** begin Stored records **

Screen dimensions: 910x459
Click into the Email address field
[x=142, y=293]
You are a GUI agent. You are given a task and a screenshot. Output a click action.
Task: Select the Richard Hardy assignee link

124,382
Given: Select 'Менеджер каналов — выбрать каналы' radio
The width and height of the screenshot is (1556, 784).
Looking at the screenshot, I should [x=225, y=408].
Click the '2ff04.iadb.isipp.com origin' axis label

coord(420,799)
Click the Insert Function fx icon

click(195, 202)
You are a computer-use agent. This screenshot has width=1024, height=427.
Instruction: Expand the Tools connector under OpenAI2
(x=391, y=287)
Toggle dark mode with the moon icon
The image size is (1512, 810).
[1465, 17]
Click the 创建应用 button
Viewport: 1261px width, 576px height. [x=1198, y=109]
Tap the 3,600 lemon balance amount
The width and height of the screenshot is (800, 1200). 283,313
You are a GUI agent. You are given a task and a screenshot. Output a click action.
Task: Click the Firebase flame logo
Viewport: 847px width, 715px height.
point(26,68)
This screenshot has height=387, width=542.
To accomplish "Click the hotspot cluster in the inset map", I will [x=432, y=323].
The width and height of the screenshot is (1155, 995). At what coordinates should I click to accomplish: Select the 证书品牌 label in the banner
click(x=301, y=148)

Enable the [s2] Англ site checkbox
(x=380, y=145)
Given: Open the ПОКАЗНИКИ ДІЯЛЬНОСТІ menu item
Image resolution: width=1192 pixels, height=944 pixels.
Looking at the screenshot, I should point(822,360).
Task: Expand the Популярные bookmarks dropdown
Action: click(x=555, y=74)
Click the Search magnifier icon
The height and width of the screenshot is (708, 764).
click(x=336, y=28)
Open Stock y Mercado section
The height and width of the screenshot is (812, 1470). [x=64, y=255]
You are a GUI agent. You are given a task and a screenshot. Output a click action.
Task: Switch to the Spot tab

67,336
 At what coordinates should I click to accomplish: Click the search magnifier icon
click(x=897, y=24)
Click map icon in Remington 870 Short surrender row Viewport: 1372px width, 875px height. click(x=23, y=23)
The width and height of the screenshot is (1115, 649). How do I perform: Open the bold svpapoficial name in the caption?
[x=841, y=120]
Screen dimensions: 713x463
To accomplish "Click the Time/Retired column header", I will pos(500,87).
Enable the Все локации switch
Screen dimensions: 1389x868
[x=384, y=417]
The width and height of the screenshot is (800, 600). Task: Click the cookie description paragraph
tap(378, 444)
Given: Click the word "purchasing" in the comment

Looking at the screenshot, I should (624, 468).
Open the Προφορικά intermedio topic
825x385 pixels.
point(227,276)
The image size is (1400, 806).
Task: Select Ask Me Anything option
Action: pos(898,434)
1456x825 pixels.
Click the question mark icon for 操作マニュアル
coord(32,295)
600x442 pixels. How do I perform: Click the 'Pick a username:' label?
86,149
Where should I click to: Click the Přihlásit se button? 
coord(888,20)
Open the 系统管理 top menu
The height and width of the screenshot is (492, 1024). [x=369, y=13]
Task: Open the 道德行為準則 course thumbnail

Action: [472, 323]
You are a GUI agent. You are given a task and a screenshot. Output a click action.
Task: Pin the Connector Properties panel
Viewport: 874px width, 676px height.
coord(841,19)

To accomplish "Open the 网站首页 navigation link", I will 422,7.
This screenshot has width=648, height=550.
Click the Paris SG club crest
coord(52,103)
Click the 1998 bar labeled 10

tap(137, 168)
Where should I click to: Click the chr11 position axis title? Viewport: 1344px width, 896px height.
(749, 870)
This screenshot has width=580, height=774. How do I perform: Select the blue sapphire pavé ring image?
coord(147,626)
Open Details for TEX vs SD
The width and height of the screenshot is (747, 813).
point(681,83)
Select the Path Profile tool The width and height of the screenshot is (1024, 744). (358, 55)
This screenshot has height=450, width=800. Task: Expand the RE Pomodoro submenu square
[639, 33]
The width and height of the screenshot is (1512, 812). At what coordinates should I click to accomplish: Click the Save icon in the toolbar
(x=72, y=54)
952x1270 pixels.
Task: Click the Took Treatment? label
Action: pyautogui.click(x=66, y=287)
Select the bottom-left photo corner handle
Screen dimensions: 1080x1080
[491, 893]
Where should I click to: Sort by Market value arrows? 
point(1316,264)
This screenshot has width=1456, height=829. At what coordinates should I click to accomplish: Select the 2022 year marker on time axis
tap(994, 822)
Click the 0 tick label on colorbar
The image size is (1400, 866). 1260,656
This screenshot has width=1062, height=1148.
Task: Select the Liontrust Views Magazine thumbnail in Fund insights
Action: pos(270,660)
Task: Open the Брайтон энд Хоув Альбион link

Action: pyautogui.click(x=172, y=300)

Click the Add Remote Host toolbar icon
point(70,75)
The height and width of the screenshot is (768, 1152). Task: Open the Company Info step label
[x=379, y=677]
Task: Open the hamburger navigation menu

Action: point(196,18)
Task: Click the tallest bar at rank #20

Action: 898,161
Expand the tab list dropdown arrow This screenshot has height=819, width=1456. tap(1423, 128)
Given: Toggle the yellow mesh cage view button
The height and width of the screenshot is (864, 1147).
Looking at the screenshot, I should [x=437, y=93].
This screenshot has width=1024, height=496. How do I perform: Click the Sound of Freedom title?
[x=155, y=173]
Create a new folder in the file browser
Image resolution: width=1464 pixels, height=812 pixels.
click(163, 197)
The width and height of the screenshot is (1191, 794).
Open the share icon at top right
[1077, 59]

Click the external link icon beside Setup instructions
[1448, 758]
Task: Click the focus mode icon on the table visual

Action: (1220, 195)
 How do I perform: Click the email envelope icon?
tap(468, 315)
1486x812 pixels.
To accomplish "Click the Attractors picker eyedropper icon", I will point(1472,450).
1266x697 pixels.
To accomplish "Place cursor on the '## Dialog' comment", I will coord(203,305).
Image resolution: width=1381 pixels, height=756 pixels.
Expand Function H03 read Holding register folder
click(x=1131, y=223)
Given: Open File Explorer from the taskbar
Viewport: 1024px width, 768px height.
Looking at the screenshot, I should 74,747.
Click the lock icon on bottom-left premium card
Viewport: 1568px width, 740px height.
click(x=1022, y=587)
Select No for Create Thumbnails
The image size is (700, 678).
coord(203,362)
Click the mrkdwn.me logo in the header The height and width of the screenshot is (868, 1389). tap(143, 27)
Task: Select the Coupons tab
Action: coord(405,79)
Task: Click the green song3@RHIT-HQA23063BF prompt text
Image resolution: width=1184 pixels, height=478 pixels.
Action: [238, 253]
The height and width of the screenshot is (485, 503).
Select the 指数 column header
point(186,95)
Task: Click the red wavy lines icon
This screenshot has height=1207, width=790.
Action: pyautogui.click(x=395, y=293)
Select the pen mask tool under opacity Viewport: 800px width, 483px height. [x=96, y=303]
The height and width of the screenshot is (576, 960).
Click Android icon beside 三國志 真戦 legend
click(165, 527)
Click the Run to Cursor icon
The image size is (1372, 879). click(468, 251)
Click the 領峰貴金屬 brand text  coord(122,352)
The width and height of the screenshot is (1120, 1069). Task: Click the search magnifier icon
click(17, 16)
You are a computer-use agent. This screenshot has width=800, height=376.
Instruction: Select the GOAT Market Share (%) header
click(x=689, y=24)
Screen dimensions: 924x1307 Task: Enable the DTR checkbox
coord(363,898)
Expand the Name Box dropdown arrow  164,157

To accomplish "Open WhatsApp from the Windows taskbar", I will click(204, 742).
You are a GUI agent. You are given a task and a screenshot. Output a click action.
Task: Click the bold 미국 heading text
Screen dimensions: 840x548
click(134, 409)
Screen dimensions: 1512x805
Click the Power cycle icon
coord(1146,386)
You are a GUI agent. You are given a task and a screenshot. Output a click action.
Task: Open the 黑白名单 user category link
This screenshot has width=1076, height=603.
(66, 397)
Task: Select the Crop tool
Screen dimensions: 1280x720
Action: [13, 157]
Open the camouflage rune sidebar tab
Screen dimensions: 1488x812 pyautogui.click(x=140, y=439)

** end Stored records **

Rewrite the stretch of the records from the start through the line containing "(x=391, y=287)", renaming "Select" to "Choose" and leaving everything else unchanged.

■ **Answer**
Screen dimensions: 910x459
Click into the Email address field
[x=142, y=293]
You are a GUI agent. You are given a task and a screenshot. Output a click action.
Task: Choose the Richard Hardy assignee link

124,382
Given: Choose 'Менеджер каналов — выбрать каналы' radio
The width and height of the screenshot is (1556, 784).
Looking at the screenshot, I should [x=225, y=408].
Click the '2ff04.iadb.isipp.com origin' axis label

coord(420,799)
Click the Insert Function fx icon

click(195, 202)
You are a computer-use agent. This screenshot has width=1024, height=427.
Instruction: Expand the Tools connector under OpenAI2
(x=391, y=287)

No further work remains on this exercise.